Brad: No. It's just kind of an idea. And it's kind of weird. Maybe it doesn't have a perfect string full of lyrics in that first verse, and for me I've never thought it had a perfect one, because it's almost suggesting that it's an older person, but in a lot of ways it's kind of suggesting it's a younger person. But I left it like that because I want things to be like that. I want it to be interpreted a lot of different ways. I used to do that when I would write lyrics - I don't do it so much anymore, but I tried to do every line to where it could be taken more than one way. And my thought process behind that was, Well, if I can get two meanings out of it, then there are countless meanings out there for somebody else to apply it to their own life.
I've said it a million times, but it really is true: the difference in a good song and a great song, to me, is the difference in a good book and a good movie. They're both telling you the same story. They both have the same outcome. But whereas the movie is telling you exactly what to see and be heard, the book lets you see whatever your mind comes up with. And it makes it a lot more applicable to your life in a lot of ways.
Songfacts: Let's go back into the past. And I know that you've talked about this one a lot. "Kryptonite." You wrote that in math class?
Brad: I did. I think I was actually 15 when I wrote that song. And that's like the third or fourth song I ever wrote, like, period. That skippy little drumbeat was just me beating on my desk. That's the beat we almost played, too, just kind of drumming, just skipping along with it. And I was so bad in math. (laughs) I'm telling you. Thank God for the little dude in front of me. That dude deserves a credit on the album. (laughing) But my teacher knew I was not good, not paying attention, but he just kind of let me go. But yeah, I wrote that song, and a few more in there. I believe I wrote the lyrics to some others in that same class. "Life Of My Own,"… I wrote probably about half of that Better Life album in that math class. That song, seems like it's really just kind of like asking a question. Its question is kind of a strange one. It's not just asking, "If I fall down, will you be there for me?" Because it's easy to be there for someone when they're down. But it's not always easy to be there for somebody when they're doing good. And that's the question it's asking.
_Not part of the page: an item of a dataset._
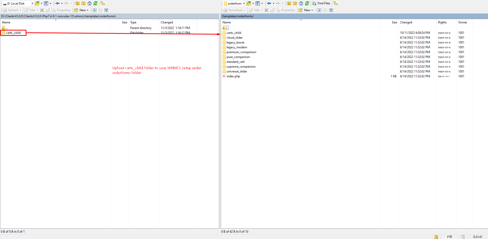The height and width of the screenshot is (239, 488).
Task: Click the encryption lock status icon
Action: 436,237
It's like, "If I go crazy, will you still call me Superman?" It's asking, "If I'm down, will you still be there for me?" But at the same time, "If I'm alive and well, will you be there holding my hand?" That's kind of asking, "If I'm doing good, will you be there for me? Will you not be jealous of me?" That's the basic question that song's asking, and maybe throughout the years of singing that song, I might have come up with more meanings for it than it actually might have originally had. (laughing)
Songfacts: That sounds exceptionally deep for 15.
Brad: But you know what? That's something that's always stuck with me: every 15-year-old has those questions in their head. They might not know quite how to say it, or they might not feel like it's acceptable to say something. And the biggest thing that I've had as an artist is to be able to say something, and after I say it, it's okay. After an artist says it, if a rock star says it, okay, it's fine. That really boils down to why music inspires pop culture so much: because artists push the envelope. They go out on a limb to say something else. But it also comes with responsibility, you gotta watch what you say, because kids listen. And I try to watch what I say, too.
Songfacts: Do you have kids?
Brad: I don't. Not yet. I have a lot of nieces of nephews, but not kids yet.
Songfacts: Well, I do, and I appreciate that attitude.
Brad: I think more artists ought to do it, personally. They shouldn't just blurt out whatever comes to their mind.
Songfacts: The line in "Kryptonite," the dark side of the moon, is that a reference to the Pink Floyd album?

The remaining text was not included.